[Exercise details] Would it be possible to output exactly, and only, the lines below from the one holding "Pelatihan Asesor Kompetensi (29, 133)" to the last line, both included, with every picture left out?

----- Data in this exercise -----

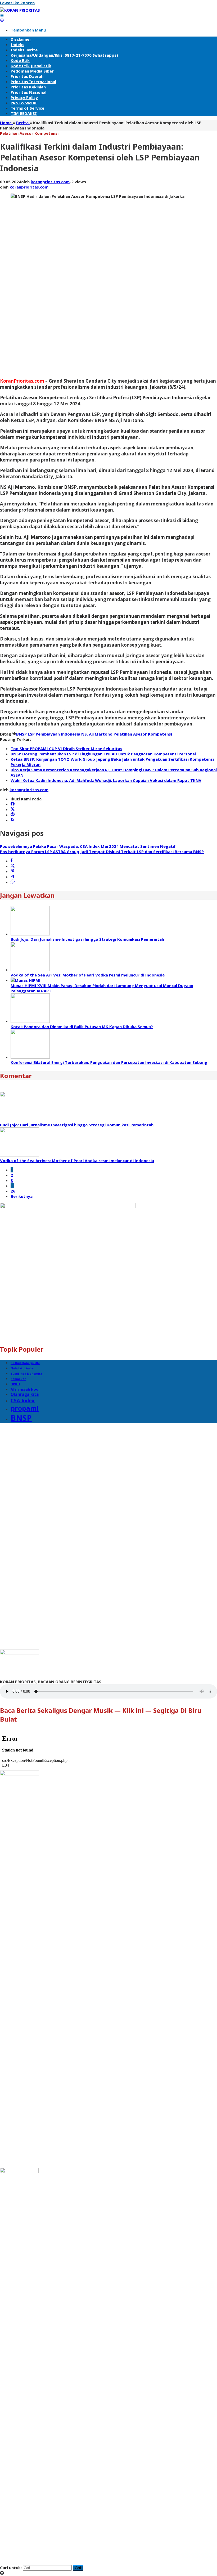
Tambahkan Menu (28, 30)
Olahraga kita (25, 1394)
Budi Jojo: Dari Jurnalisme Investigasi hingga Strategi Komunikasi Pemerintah (87, 939)
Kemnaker (18, 1379)
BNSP (21, 734)
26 (13, 1191)
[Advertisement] (21, 292)
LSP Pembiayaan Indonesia (54, 734)
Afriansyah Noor (25, 1389)
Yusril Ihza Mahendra (26, 1374)
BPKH (15, 1384)
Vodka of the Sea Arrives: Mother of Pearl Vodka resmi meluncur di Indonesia (88, 975)
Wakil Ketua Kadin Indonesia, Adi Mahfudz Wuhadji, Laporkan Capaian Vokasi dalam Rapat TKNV (106, 780)
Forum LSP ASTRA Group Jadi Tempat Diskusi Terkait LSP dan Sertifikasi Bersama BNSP (102, 851)
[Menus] (2, 15)
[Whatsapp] (13, 882)
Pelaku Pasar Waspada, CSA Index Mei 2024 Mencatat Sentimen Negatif (88, 846)
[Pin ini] (13, 871)
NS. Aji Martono (96, 734)
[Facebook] (13, 804)
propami (25, 1408)
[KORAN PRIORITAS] (20, 10)
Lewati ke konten (17, 2)
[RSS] (13, 820)
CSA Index (23, 1400)
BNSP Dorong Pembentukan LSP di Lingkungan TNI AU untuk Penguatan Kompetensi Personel (103, 753)
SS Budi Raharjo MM (25, 1363)
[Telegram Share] (13, 876)
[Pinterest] (13, 814)
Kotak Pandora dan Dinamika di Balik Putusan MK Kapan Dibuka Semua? (82, 1026)
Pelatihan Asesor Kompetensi (29, 133)
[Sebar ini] (11, 860)
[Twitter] (13, 809)
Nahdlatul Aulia (22, 1368)
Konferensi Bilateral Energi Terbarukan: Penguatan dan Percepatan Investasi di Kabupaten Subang (109, 1062)
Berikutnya (22, 1196)
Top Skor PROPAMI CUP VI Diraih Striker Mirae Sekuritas (66, 748)
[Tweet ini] (13, 866)
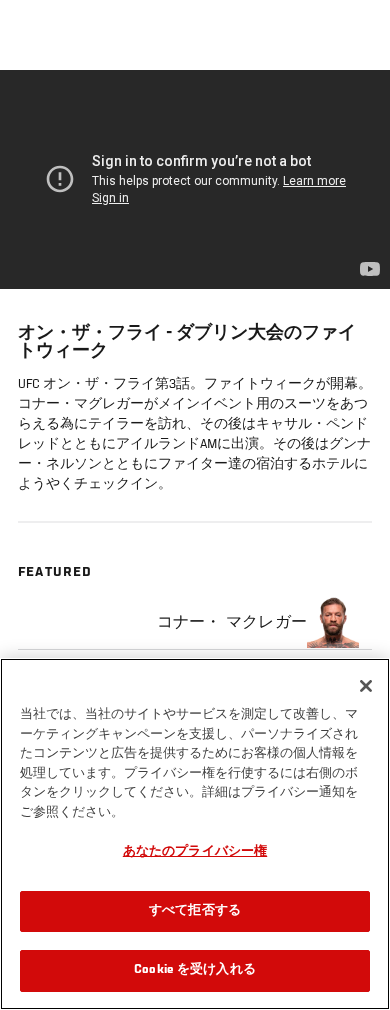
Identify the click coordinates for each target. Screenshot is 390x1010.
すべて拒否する (195, 911)
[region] (195, 834)
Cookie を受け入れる (195, 970)
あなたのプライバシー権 (195, 852)
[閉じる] (366, 686)
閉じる (354, 110)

-----

[Exercise answer]
Pelatihan Asesor Kompetensi (29, 133)
[Sebar ini] (11, 860)
[Twitter] (13, 809)
Nahdlatul Aulia (22, 1368)
Konferensi Bilateral Energi Terbarukan: Penguatan dan Percepatan Investasi di Kabupaten Subang (109, 1062)
Berikutnya (22, 1196)
Top Skor PROPAMI CUP VI Diraih Striker Mirae Sekuritas (66, 748)
[Tweet ini] (13, 866)
Identify the click coordinates for each target. Screenshot is 390x1010.
すべて拒否する (195, 911)
[region] (195, 834)
Cookie を受け入れる (195, 970)
あなたのプライバシー権 (195, 852)
[閉じる] (366, 686)
閉じる (354, 110)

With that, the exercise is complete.